==== Selected excerpt ====
Susan Irene Rotroff  is an American classical archaeologist, classicist, and academic, specialising in the art, archaeology, and pottery of Ancient Greece. She was Jarvis Thurston and Mona Van Duyn Professor in the Humanities, at Washington University in St. Louis.

Early life and education
Rotroff studied for her Bachelor of Arts (AB) degree at Bryn Mawr College. Following graduation, she studied for one year at the American School of Classical Studies at Athens. She graduated from Princeton University, with a PhD in 1976.

Academic career
In 1995, Rotroff joined the faculty of the Classics Department at Washington University in St. Louis.

Honours
In 1988, she was awarded a fellowship by the MacArthur Fellows Program. In 2011 Rotroff was awarded the Gold Medal from the Archaeological Institute of America On 10 March 2016, she was elected a Fellow of the Society of Antiquaries of London (FSA).
==== Given records ====
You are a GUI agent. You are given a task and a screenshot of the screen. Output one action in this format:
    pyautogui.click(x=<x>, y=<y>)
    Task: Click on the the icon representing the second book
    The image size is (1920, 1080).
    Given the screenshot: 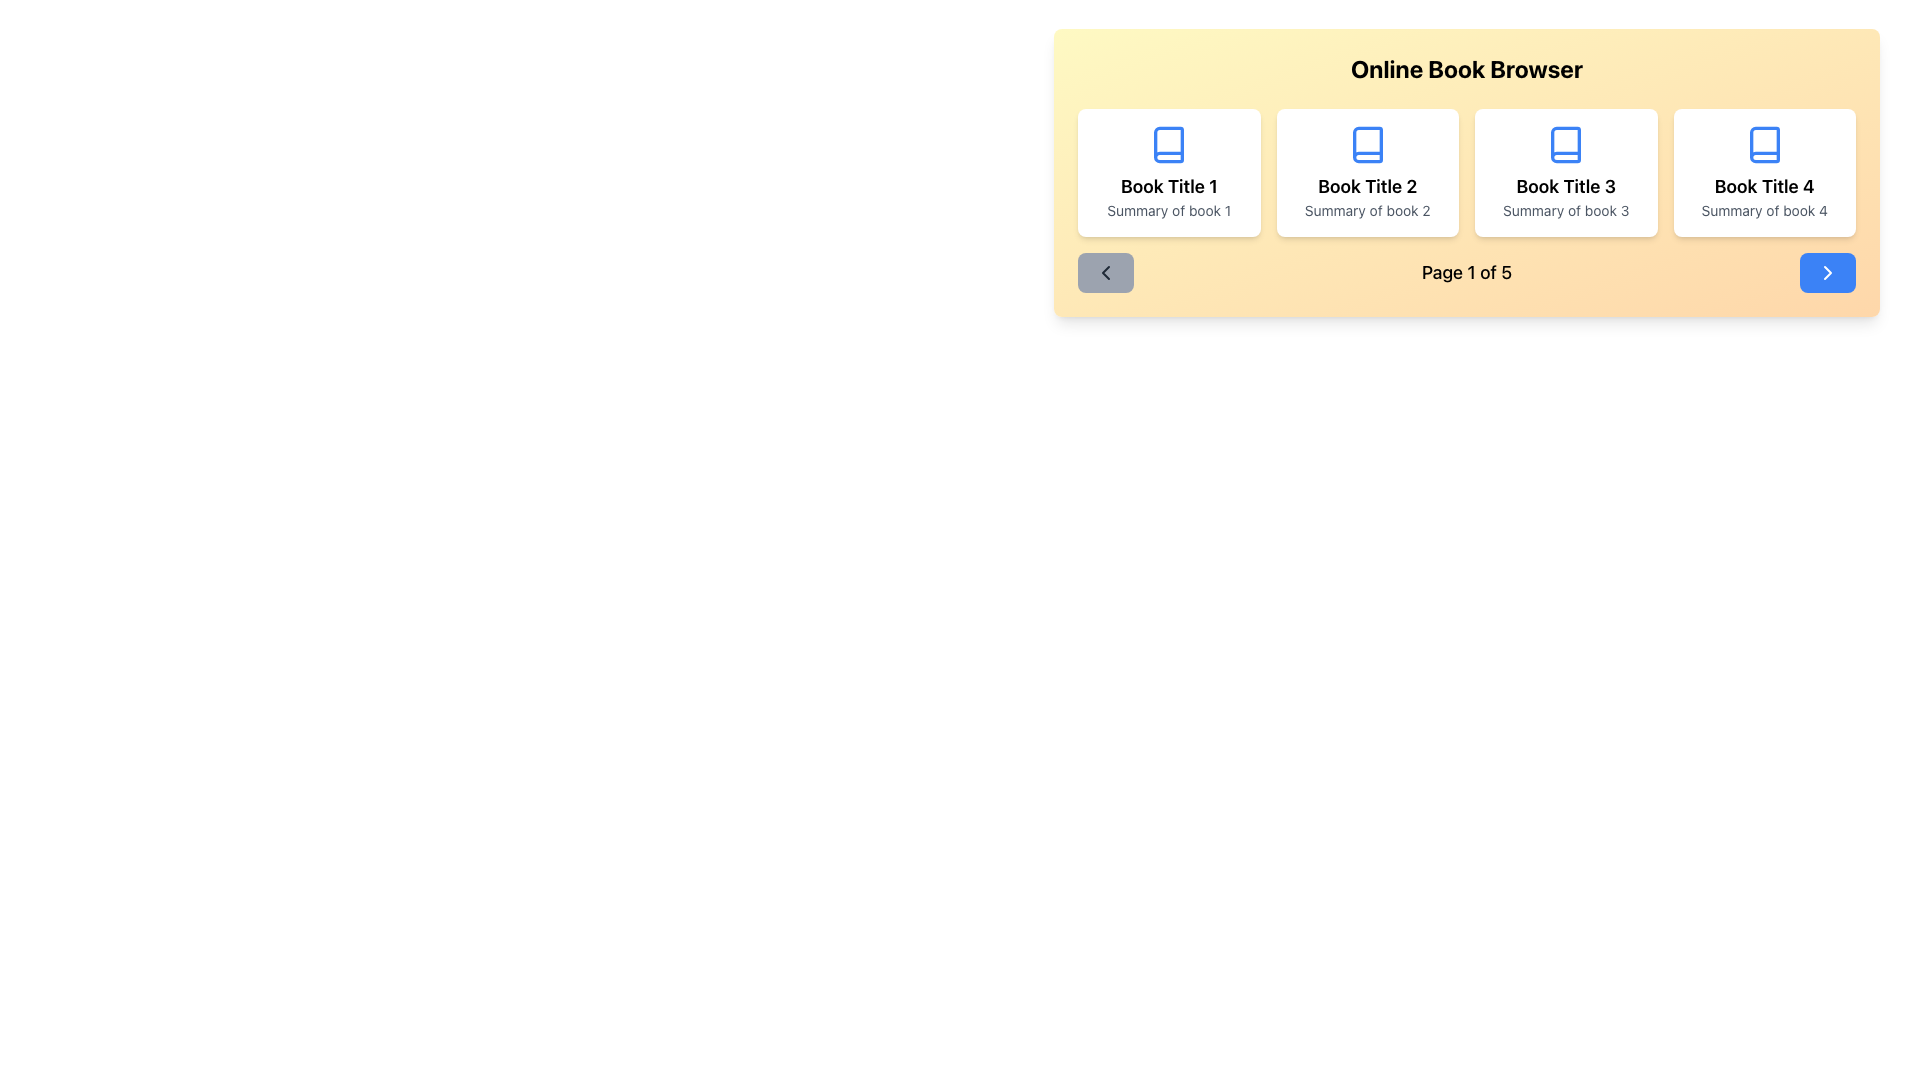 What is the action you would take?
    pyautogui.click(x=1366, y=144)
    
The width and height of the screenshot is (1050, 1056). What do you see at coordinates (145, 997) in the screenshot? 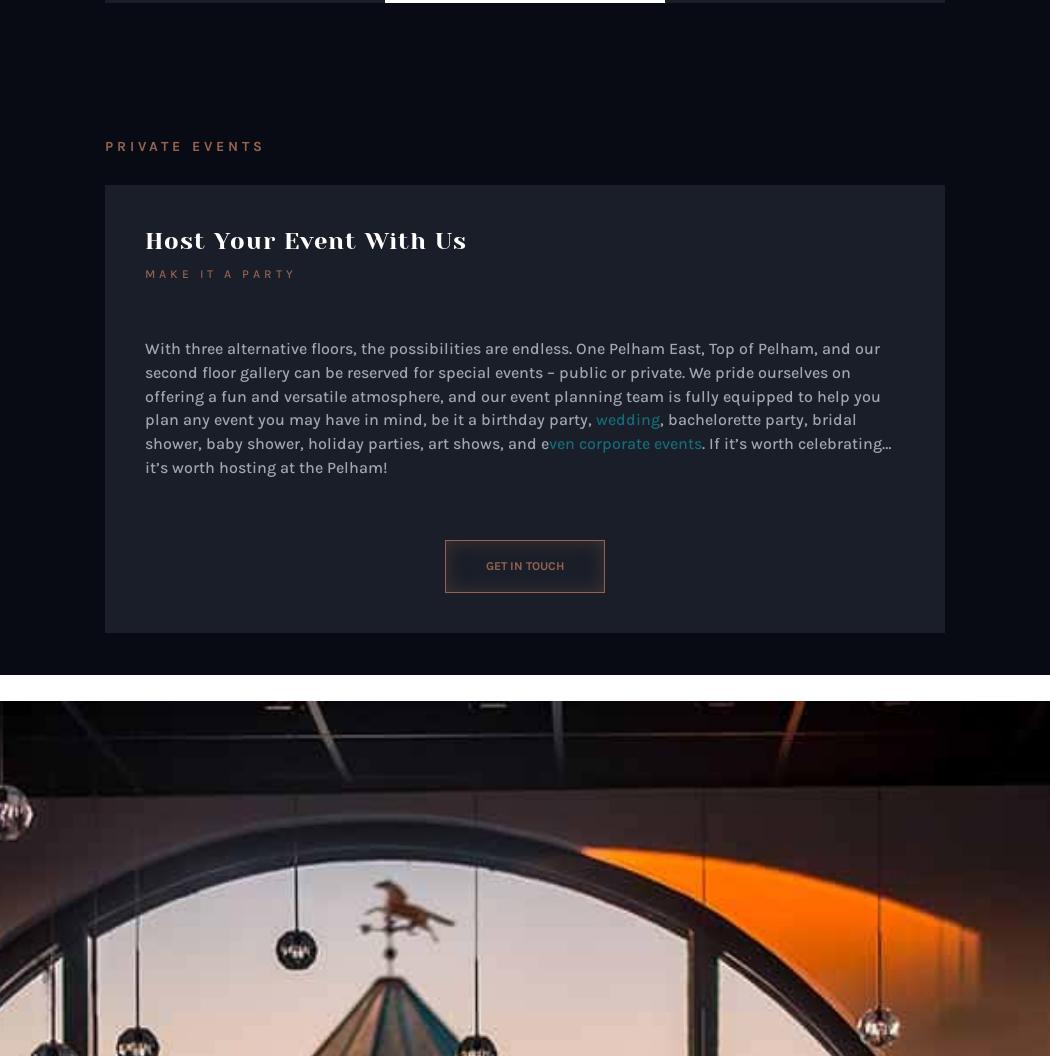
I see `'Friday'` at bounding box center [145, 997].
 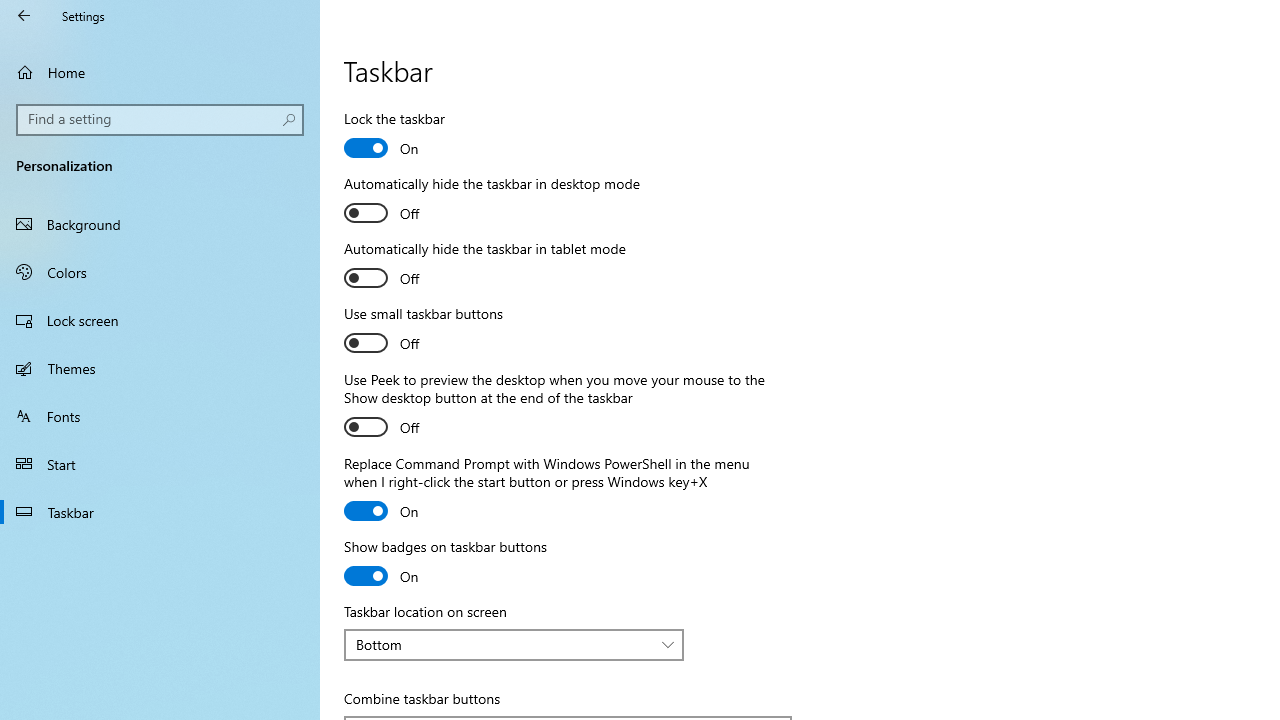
====
[Task list]:
A) According to the biography of Susan Rotroff above, in what year did she join the Classics Department at Washington University in St. Louis?
B) Transcribe the records starting with the line containing "The width and" and going on through the end of the records, leaving the pictures out.

[Answers provided]:
A) 1995

B)
The width and height of the screenshot is (1050, 1056). What do you see at coordinates (145, 997) in the screenshot? 
I see `'Friday'` at bounding box center [145, 997].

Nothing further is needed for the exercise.